◆ **Excerpt provided**

*-*-*

From Casetext: Smarter Legal Research

State v. Griffin

Minnesota Court of Appeals
May 23, 2011
No. A10-980 (Minn. Ct. App. May. 23, 2011)

Opinion

No. A10-980.

Filed May 23, 2011.

Appeal from the District Court, Hennepin County, File No. 27-CR-09-35618.

Lori Swanson, Attorney General, St. Paul, Minnesota; and Michael O. Freeman, Hennepin County Attorney, Paul R. Scoggin, Assistant County Attorney, Minneapolis, Minnesota (for respondent).

David W. Merchant, Chief Appellate Public Defender, Suzanne M. Senecal-Hill, Assistant Public Defender, St. Paul, Minnesota (for appellant).

Considered and decided by Stauber, Presiding Judge; Kalitowski, Judge; and Worke, Judge.


This opinion will be unpublished and may not be cited except as provided by Minn. Stat. § 480A.08, subd. 3 (2010).

*-*-*

◆ **Target position records**
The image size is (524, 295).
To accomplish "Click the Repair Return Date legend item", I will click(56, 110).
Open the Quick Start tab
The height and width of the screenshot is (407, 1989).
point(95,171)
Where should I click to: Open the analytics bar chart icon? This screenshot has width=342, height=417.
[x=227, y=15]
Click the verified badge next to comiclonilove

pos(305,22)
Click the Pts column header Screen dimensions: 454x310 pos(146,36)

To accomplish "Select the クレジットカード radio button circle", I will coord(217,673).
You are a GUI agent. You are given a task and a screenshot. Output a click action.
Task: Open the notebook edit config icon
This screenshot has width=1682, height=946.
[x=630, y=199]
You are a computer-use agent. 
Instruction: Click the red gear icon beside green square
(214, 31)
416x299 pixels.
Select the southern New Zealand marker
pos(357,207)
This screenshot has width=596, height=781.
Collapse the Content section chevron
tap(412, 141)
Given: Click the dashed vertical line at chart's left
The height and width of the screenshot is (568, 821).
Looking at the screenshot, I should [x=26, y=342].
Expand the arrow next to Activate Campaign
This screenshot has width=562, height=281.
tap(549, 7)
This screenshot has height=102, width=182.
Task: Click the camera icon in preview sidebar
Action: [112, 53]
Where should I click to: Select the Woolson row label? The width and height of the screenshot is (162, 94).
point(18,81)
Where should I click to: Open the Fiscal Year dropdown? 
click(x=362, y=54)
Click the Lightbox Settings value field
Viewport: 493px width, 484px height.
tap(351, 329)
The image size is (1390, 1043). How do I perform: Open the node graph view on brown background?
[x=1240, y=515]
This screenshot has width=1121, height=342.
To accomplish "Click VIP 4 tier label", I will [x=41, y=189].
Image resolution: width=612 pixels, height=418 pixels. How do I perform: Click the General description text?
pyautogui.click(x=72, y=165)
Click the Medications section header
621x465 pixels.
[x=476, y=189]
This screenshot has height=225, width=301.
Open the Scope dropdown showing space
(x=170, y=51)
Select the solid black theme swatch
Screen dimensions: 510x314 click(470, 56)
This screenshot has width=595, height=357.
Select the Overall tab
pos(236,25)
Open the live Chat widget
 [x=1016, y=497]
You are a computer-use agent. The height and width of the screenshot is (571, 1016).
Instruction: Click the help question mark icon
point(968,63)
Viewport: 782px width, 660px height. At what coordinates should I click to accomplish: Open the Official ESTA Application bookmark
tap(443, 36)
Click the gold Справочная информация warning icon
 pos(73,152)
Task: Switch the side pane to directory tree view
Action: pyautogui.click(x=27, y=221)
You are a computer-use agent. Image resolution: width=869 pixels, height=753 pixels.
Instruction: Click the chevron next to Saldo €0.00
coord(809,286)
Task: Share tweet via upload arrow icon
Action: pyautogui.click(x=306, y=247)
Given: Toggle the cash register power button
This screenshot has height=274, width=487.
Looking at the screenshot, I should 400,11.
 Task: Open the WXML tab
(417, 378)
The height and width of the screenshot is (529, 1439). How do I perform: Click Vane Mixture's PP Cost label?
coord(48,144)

*-*-*

◆ **Tasks and exercises**
• A. According to the court opinion's header, which county's district court was the appeal taken from?
• B. In the records, replace "Fiscal Year" with "Calendar Year" in the lines from the one containing "Given: Click the" through the one containing "will [x=41, y=189].", and give back only those lines.

◆ **The answers**
• A. Hennepin County

• B.
Given: Click the dashed vertical line at chart's left
The height and width of the screenshot is (568, 821).
Looking at the screenshot, I should [x=26, y=342].
Expand the arrow next to Activate Campaign
This screenshot has width=562, height=281.
tap(549, 7)
This screenshot has height=102, width=182.
Task: Click the camera icon in preview sidebar
Action: [112, 53]
Where should I click to: Select the Woolson row label? The width and height of the screenshot is (162, 94).
point(18,81)
Where should I click to: Open the Calendar Year dropdown? 
click(x=362, y=54)
Click the Lightbox Settings value field
Viewport: 493px width, 484px height.
tap(351, 329)
The image size is (1390, 1043). How do I perform: Open the node graph view on brown background?
[x=1240, y=515]
This screenshot has width=1121, height=342.
To accomplish "Click VIP 4 tier label", I will [x=41, y=189].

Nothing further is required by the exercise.